Masuno et al. looked more closely at the behavior of the 3T3-L1 cells over time in response to a BPA trigger and BPA-insulin treatment, comparing them to the positive controls (DEX, MIX and insulin in the trigger and insulin in the treatment). DNA content of the BPA-insulin group increased, although not as much as the positive controls. Changes in fat content and LPL activity were similar between the BPA-insulin group and positive controls, again consistent with the interpretation that BPA is stimulating adipogenesis.

What does it mean? Heretofore, the prevailing wisdom about the causes of the world-wide obesity epidemic have focused almost exclusively on life style issues: consumption of junk food, decreases in exercise, etc. These remain plausible interpretations, and almost certainly are contributing factors. But this research report by Masuno et al. opens up an entirely new front: the disruption of weight regulation (weight homeostasis) by hormone-disrupting contaminants. In this case, BPA triggers and then stimulates two of the key biological mechanisms underlying obesity: it increases the number of adipocytes (fat cell hyperplasia), and enhances their fat storage (fat cell hypertrophy).

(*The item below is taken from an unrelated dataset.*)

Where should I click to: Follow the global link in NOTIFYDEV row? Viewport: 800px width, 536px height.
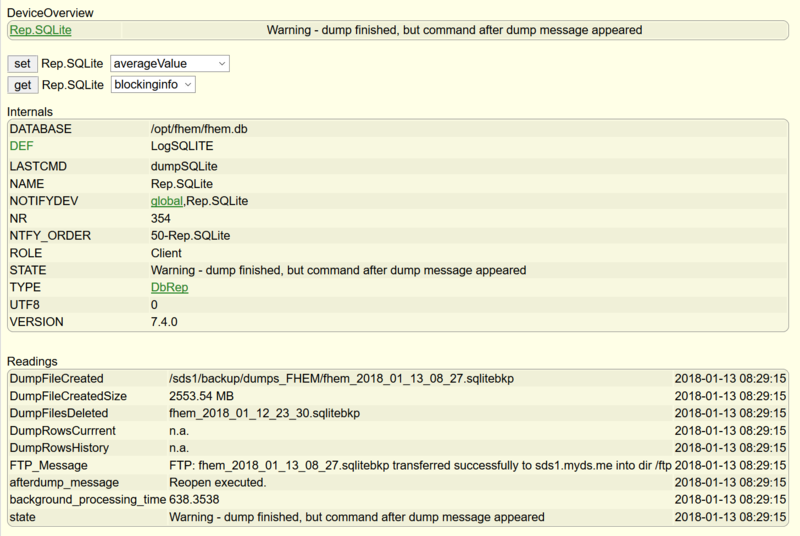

Many steps lie between these initial observations and confirmation that contaminant disruption of weight homeostasis contributes to obesity in people, although there are a few hints elsewhere in the scientific literature that Masuno's mechanism may be relevant. For example, Howdeshell et al. had noted in an earlier paper that BPA-treated mice matured heavier than controls, but they had no insight as to mechanism.

Given the enormous health consequences of obesity and the diseases to which it is linked, like diabetes, pursuing this line of research now becomes imperative. What is intriguing is that as further research confirms the plausible involvement of endocrine disrupting compounds in interfering with weight homeostasis, then there are simple and attainable interventions that can introduced on a precautionary basis: reducing exposures.